Sunday, September 04, 2005

Finding meaning

Most people, at one time or another, seek meaning in their lives. And I think most of us do so at crisis times, turning points, places in our lives that really matter. So it's not surprising that there are many different viewpoints being expressed about the "meaning" of Hurricane Katrina. Not surprising at all. But it's still a sucker punch to the gut for me, processing them all.

Refugees took meaning from the experience in a myriad of ways. One said she took the flood as a sign from God to leave New Orleans. "I lost everything I had in New Orleans," she said. "He brought me here because he knows." Another said God was testing his lifelong distrust of whites and dispelling that distrust by whites rescuing him.

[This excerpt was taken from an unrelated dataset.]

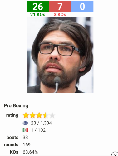Click the KOs percentage 63.64%
Image resolution: width=118 pixels, height=156 pixels.
click(x=30, y=152)
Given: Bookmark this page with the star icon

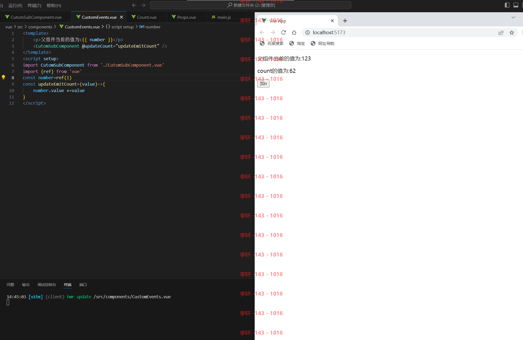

I know that line of thought brings comfort to some, as it makes sense of a situation that otherwise makes no sense. But I feel so sick and sad hearing it. I cannot believe in a God who would purposefully place people in such a situation to "learn" something. I'd rather not believe than believe in That. And isn't that man's trust a bit misplaced, given all the whites that failed him during this catastrophe?

A Salvation Army commander conducting a service in New Orleans said, "Natural disaster is caused by the sin in the world. The acts of God are what happens afterwards ... all the good that happens." I don't get this theory, either. Sin rolls around until enough builds up and causes a hurricane? I'm getting a bit of deviant pleasure, imagining a hurricane of words swirling around like "sodomy", "swearing", and "sloth" ripping apart buildings. So the sinful hurricane flattens everything. And THEN God acts? Odd user of power, that God.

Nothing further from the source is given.